There are probably as many recipes for cornbread as there are people. Well, at least as many as there are people in the southern part of North America. I chose the following recipe because it was the one I had in mind when I wrote my novel, The Secrets of Dr. John Welles.
The year is 1907. For the three oldest Welles children, Stanley, James, and Eunice, December will hold an extra surprise this year. They will receive an early Christmas presents in the form of a new baby brother. Each has an opinion on whether or not another sibling is a good thing for their family.
After the three children get a peek at their baby brother, the midwife, Collie Mercer, sends them off to do their chores. Collie is a brusque, but kind woman, who makes sure the children have food in their stomachs before heading out into the cold. She directs them to cornbread and buttermilk on the kitchen table with the promise of a real breakfast once they return from the barn.
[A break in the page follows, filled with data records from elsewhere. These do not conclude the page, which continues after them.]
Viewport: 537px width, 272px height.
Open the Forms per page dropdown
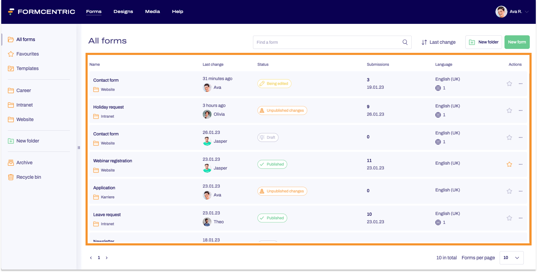click(511, 258)
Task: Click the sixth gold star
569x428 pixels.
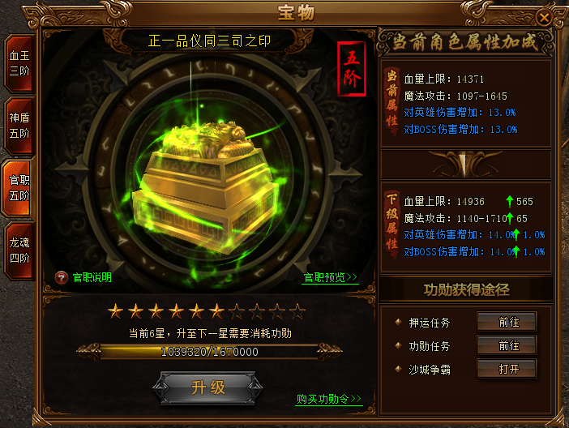Action: pos(217,311)
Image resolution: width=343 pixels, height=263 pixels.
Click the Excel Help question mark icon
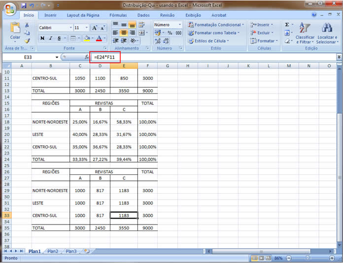coord(314,15)
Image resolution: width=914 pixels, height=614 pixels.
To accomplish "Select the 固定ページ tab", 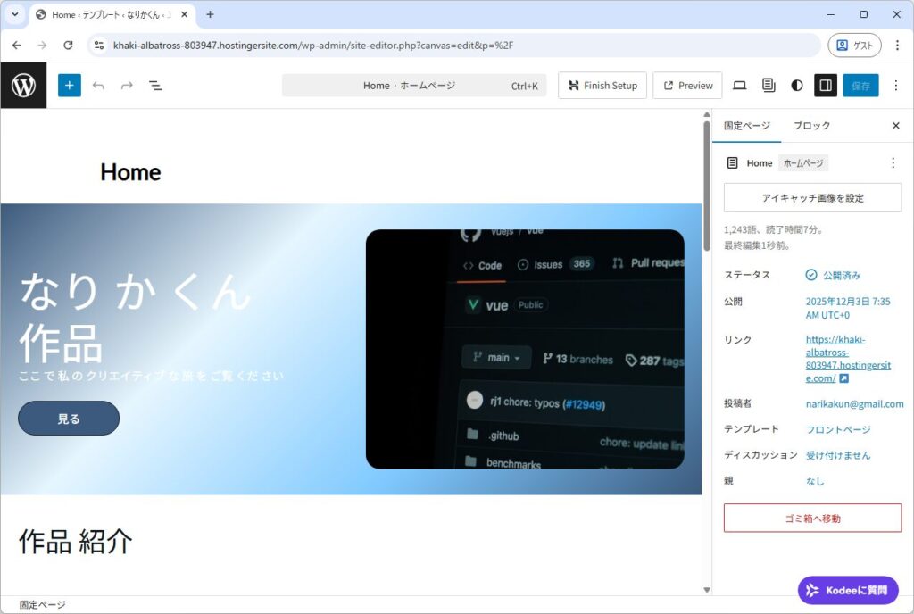I will tap(746, 126).
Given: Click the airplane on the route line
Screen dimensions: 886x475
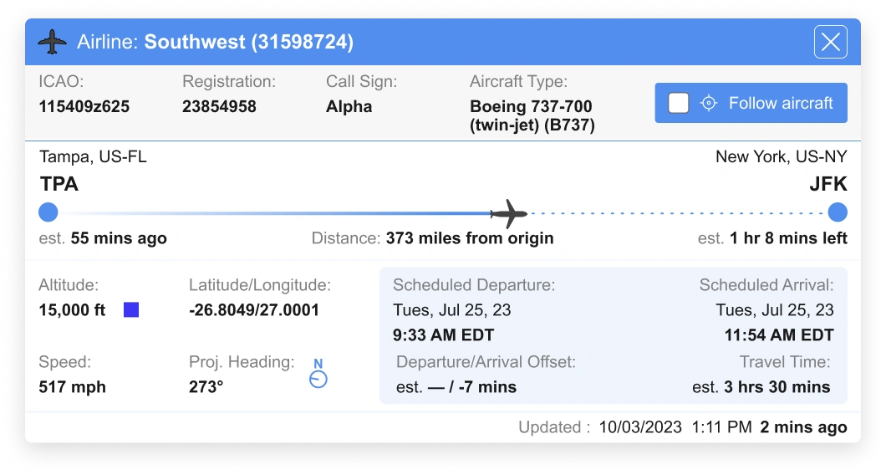Looking at the screenshot, I should [508, 213].
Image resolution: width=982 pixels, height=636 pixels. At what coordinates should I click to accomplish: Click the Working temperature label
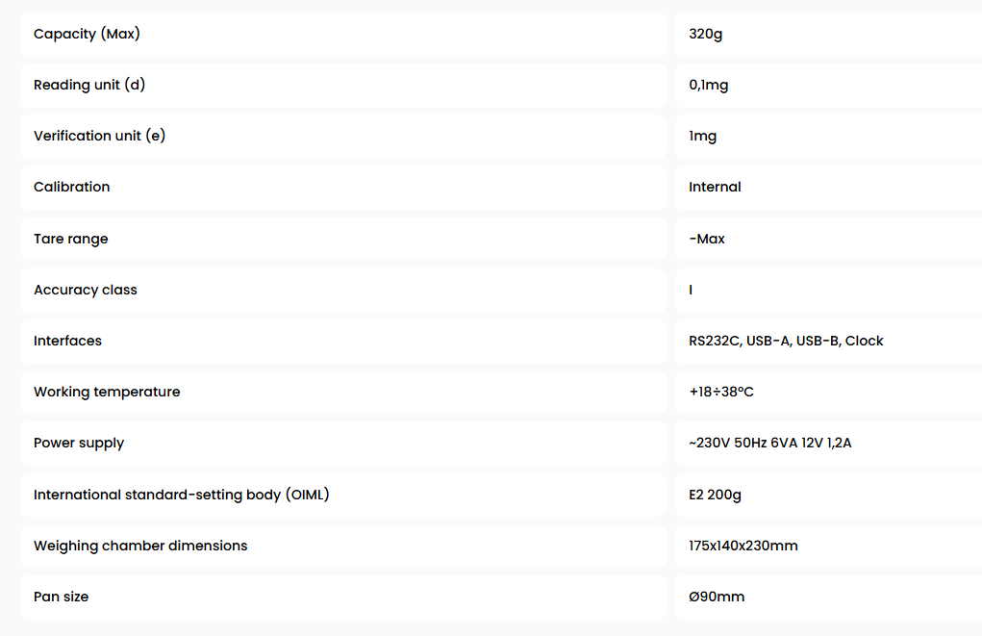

I love this recipe because it is rich and moist. Usually, I serve it with butter and honey, but the recipe is also good with the inclusion of herbs or spices, cheese, green onions or chiles; whatever you choose to add to make it your own. It is great crumbled up in chili, soaking up the broth from brown beans, or toasted and served with apple butter.
Collie Mercer’s Cornbread
6 tablespoons unsalted butter, melted
1 cup cornmeal
3/4 cup all-purpose flour
2 tablespoons sugar (I use raw)
1 1/2 teaspoons baking powder
1/2 teaspoon baking soda
1 teaspoon salt
2 large eggs, lightly beaten
1 1/2 cups buttermilk
Preheat the oven to 425 degrees F. Lightly grease an 8-inch baking dish.
In a large bowl, mix together the cornmeal, flour, sugar, baking powder, baking soda, and salt.
In a separate bowl, mix together the eggs, buttermilk, and butter.
Pour the buttermilk mixture into the cornmeal mixture and fold together until there are no dry spots (the batter will still be lumpy). Pour the batter into the prepared baking dish.
Bake until the top is golden brown and tester inserted into the middle of the corn bread comes out clean, about 20 to 25 minutes. Remove the cornbread from the oven and let it cool for 10 minutes before serving.
Great recipe. Also, the description of Collie Mercer’s concern for the children in your book having a full stomach before going to do their chores, reminds me of my childhood. We didn’t have early morning chores before school because we didn’t live on a farm, but Mother did surprise us with a lot of the same goodies as you’ve described. Hot cornbread, biscuits etc. Ahaaa! Those were the good old days.
No one watched for cholesterol, fat, artificial sweeteners. Everything WAS organic.